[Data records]
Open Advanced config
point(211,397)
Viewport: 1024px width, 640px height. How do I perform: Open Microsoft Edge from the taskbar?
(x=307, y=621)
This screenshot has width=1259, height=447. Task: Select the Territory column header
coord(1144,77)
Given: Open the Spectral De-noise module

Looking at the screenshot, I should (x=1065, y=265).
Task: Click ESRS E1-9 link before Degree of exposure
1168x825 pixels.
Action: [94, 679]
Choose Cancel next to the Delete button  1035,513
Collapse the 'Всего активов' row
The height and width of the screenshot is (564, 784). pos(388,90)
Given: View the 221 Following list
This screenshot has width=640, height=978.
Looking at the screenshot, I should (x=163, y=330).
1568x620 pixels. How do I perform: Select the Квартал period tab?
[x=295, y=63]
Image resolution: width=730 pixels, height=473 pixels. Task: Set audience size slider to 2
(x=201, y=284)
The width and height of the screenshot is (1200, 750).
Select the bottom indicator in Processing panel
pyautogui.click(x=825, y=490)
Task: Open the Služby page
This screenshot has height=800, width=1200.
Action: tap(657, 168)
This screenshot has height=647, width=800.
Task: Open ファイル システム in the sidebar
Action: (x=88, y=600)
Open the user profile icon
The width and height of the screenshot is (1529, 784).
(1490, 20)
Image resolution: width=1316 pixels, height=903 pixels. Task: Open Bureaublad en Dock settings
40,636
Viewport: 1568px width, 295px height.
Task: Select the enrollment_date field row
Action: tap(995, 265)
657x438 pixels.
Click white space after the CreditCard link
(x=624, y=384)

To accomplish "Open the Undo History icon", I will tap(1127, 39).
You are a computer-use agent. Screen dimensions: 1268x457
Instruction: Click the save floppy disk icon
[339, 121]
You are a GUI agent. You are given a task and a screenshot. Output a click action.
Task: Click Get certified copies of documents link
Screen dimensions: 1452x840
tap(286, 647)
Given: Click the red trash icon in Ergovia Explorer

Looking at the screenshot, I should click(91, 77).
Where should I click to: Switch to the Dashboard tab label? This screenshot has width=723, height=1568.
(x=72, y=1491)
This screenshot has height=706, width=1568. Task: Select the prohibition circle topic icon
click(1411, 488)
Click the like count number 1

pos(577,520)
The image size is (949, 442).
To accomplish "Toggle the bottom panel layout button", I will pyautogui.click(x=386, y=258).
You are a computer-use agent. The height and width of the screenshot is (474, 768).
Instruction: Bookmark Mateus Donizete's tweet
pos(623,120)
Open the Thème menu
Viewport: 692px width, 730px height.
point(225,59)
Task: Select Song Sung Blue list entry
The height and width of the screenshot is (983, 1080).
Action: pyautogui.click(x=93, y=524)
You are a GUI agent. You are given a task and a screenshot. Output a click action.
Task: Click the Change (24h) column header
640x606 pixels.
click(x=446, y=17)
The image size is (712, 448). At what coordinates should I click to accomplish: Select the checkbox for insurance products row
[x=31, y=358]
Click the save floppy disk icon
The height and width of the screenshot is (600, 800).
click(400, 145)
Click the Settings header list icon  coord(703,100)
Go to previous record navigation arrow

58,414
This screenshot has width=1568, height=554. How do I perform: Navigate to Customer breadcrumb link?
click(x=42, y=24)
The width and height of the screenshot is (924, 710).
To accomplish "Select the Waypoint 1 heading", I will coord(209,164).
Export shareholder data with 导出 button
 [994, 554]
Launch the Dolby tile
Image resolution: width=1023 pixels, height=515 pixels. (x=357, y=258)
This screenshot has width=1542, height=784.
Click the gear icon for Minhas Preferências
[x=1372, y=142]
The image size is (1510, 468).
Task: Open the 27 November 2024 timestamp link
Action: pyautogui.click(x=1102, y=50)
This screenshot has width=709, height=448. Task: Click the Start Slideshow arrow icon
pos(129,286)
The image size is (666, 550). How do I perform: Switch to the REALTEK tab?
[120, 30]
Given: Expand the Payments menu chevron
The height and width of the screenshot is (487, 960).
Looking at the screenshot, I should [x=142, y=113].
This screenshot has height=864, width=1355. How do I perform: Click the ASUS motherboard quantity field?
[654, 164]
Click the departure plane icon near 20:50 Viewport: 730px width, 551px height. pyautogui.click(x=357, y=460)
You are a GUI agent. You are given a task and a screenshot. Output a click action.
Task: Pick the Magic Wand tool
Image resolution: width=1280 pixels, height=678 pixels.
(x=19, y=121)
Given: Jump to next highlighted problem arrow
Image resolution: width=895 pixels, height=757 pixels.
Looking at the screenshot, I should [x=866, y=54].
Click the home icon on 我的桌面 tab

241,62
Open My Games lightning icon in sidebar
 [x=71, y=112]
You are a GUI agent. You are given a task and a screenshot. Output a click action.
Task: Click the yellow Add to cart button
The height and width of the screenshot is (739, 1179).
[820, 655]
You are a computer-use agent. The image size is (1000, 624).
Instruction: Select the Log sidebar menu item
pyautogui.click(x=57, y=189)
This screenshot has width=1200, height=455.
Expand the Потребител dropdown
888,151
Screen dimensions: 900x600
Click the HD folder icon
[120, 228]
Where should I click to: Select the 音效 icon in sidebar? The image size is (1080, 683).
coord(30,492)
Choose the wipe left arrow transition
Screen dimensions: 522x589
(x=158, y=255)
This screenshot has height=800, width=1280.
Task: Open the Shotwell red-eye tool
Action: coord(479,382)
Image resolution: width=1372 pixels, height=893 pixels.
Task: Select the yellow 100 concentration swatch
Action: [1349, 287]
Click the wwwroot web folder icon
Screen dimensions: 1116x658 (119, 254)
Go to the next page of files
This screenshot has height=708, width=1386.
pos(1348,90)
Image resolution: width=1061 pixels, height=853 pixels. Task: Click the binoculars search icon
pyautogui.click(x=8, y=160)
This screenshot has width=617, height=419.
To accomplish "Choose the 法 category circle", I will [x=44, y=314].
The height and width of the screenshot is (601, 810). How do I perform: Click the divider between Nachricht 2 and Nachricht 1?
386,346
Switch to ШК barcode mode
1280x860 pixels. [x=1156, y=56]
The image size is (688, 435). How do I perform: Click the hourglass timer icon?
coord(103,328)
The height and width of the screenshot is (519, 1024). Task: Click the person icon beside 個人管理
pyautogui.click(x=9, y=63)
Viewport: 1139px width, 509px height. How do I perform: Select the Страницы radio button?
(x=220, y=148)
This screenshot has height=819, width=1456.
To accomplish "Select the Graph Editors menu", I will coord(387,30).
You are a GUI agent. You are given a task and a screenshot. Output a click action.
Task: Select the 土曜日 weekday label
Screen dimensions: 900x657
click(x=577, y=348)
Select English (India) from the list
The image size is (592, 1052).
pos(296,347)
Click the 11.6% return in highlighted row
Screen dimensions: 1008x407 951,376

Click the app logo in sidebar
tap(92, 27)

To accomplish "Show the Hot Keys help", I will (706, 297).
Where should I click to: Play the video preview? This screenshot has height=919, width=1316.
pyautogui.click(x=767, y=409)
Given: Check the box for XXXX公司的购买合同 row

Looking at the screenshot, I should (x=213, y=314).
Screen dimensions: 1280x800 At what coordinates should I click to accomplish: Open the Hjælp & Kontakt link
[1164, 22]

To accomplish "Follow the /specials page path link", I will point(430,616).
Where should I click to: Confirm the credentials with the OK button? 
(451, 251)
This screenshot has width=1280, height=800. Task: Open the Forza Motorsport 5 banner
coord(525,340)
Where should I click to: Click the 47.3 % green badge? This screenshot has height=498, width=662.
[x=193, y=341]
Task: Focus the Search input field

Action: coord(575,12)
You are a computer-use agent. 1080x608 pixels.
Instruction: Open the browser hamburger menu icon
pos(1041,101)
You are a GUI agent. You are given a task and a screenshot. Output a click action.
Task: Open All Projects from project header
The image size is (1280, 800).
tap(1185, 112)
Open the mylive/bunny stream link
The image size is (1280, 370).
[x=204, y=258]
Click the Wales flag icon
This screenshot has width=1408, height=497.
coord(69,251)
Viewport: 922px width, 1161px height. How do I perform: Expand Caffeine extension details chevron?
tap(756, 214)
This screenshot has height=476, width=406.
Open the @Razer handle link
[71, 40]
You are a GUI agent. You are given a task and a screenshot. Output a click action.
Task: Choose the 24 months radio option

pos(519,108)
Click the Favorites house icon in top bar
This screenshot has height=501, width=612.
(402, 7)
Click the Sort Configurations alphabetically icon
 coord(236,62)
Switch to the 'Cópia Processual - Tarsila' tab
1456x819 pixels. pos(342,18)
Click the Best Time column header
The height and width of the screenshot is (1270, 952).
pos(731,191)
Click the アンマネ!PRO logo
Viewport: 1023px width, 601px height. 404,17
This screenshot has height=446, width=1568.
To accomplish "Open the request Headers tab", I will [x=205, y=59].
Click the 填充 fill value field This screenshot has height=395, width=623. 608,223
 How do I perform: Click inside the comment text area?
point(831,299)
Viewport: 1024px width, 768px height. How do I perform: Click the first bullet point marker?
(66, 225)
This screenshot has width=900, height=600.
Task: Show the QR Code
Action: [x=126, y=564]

## Exercise objective
Set down, exactly and in full, the lines from the one containing "This screenshot has height=501, width=612." through the end of the entries; no other line belongs.

## Result
This screenshot has height=501, width=612.
(402, 7)
Click the Sort Configurations alphabetically icon
 coord(236,62)
Switch to the 'Cópia Processual - Tarsila' tab
1456x819 pixels. pos(342,18)
Click the Best Time column header
The height and width of the screenshot is (1270, 952).
pos(731,191)
Click the アンマネ!PRO logo
Viewport: 1023px width, 601px height. 404,17
This screenshot has height=446, width=1568.
To accomplish "Open the request Headers tab", I will [x=205, y=59].
Click the 填充 fill value field This screenshot has height=395, width=623. 608,223
 How do I perform: Click inside the comment text area?
point(831,299)
Viewport: 1024px width, 768px height. How do I perform: Click the first bullet point marker?
(66, 225)
This screenshot has width=900, height=600.
Task: Show the QR Code
Action: [x=126, y=564]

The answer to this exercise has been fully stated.